[Stored items]

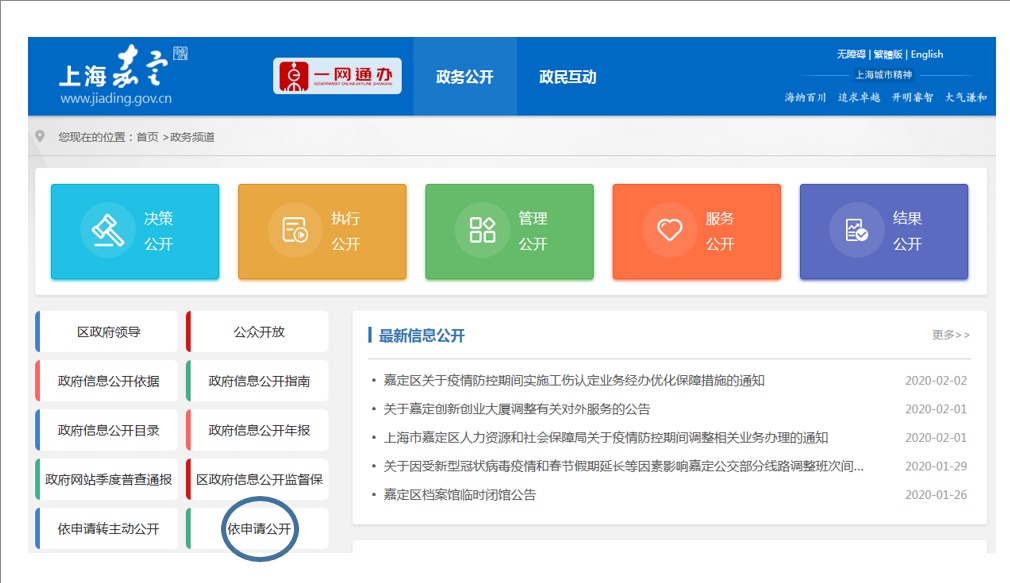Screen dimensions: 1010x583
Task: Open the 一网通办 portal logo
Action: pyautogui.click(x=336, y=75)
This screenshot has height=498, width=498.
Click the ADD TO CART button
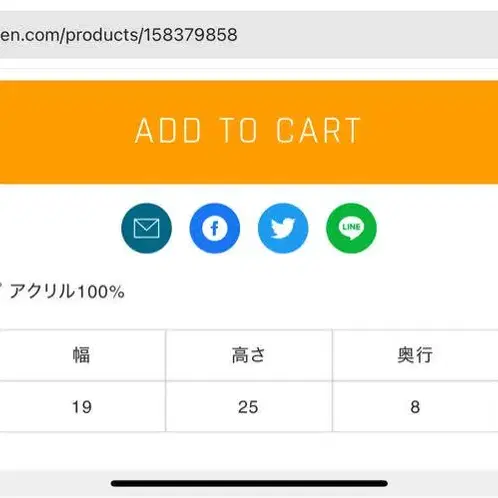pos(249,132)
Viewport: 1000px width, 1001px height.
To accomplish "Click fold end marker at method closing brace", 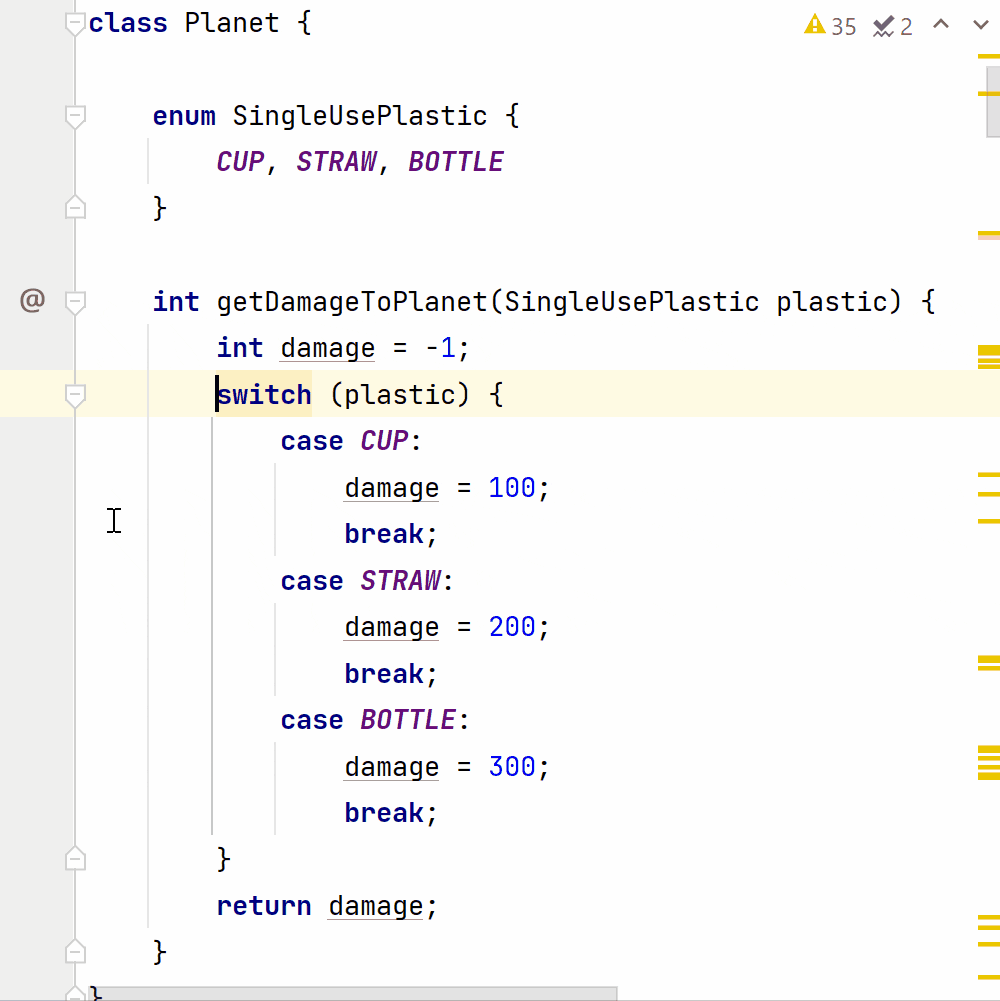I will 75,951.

## WORK INSTRUCTIONS
Which lines above hold the string "height"? Copy each of them.

## YOUR SOLUTION
This screenshot has height=498, width=498.
Viewport: 1000px width, 1001px height.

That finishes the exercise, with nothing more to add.